Une ville dans la grande guerre

Derniers jours de paix

« Chaque peuple paraît à travers les rues de l’Europe avec sa petite torche à la main et maintenant voilà l’incendie ». Jean Jaurès

Pour les populations européennes l’éclatement de la guerre au cœur de l’été 1914 fut d’abord une surprise. Le 28 juin, à Sarajevo, l’Archiduc François-Ferdinand, héritier du trône d’Autriche avait été assassiné. Mais la région des Balkans s’était déjà embrasée à plusieurs reprises entre 1911 et 1913 sans pour autant que les conflits ne fassent tâche d’huile. Si cette fois, l’attentat frappa une des grandes puissances européennes d’alors, il fallut cependant attendre près d’un mois avant que l’Autriche-Hongrie ne lance un ultimatum – le 23 juillet – à la Serbie accusée d’avoir armé le bras de Gavrilo Princip.

La crise en Europe orientale ne représenta donc en cet été qu’une partie d’une riche actualité. En France, le procès de Mme Caillaux qui avait tué d’une balle de revolver le directeur du Figaro Gaston Calmette pour laver l’honneur de son mari, leader du Parti radical, s’était ouvert la veille et faisait la une.

En région lyonnaise, l’actualité était dominée par le triplé des Mercedes lors du Grand Prix de France automobile de Lyon et par l’Exposition internationale installée dans les nouveaux bâtiments dessinés par l’architecte Tony Garnier. Parmi les exposants, on retrouve ceux qui devinrent quelques semaines plus tard des ennemis jurés : les allemands, autrichiens… Le président Poincaré fait quant à lui le déplacement pour visiter cette grande exposition.
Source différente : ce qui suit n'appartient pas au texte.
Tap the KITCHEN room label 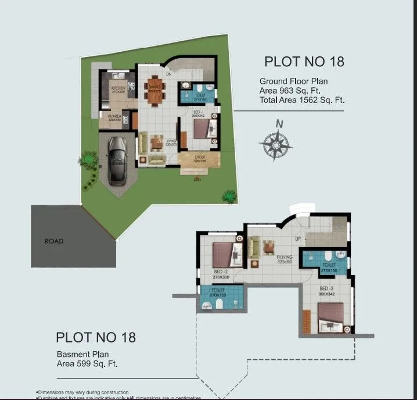coord(119,88)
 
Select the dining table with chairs coord(155,92)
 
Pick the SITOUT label coord(200,158)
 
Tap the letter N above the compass coord(279,123)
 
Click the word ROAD coord(54,241)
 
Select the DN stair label coord(168,74)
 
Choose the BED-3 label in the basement coord(326,288)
Il fallut attendre les derniers jours de juillet pour que l’inquiétude grandisse dans les cœurs et les consciences. Jean Jaurès l’exprima notamment dans son discours à Vaise le 25 juillet.
« Citoyens,
Je veux vous dire ce soir que jamais nous n’avons été, que jamais depuis quarante ans l’Europe n’a été dans une situation plus menaçante et plus tragique que celle où nous sommes à l’heure où j’ai la responsabilité de vous adresser la parole.
 »
Quelques jours plus tard, Jean Jaurès était assassiné et l’Europe, puis le monde basculaient dans ce qui allait très vite devenir la « Grande Guerre ».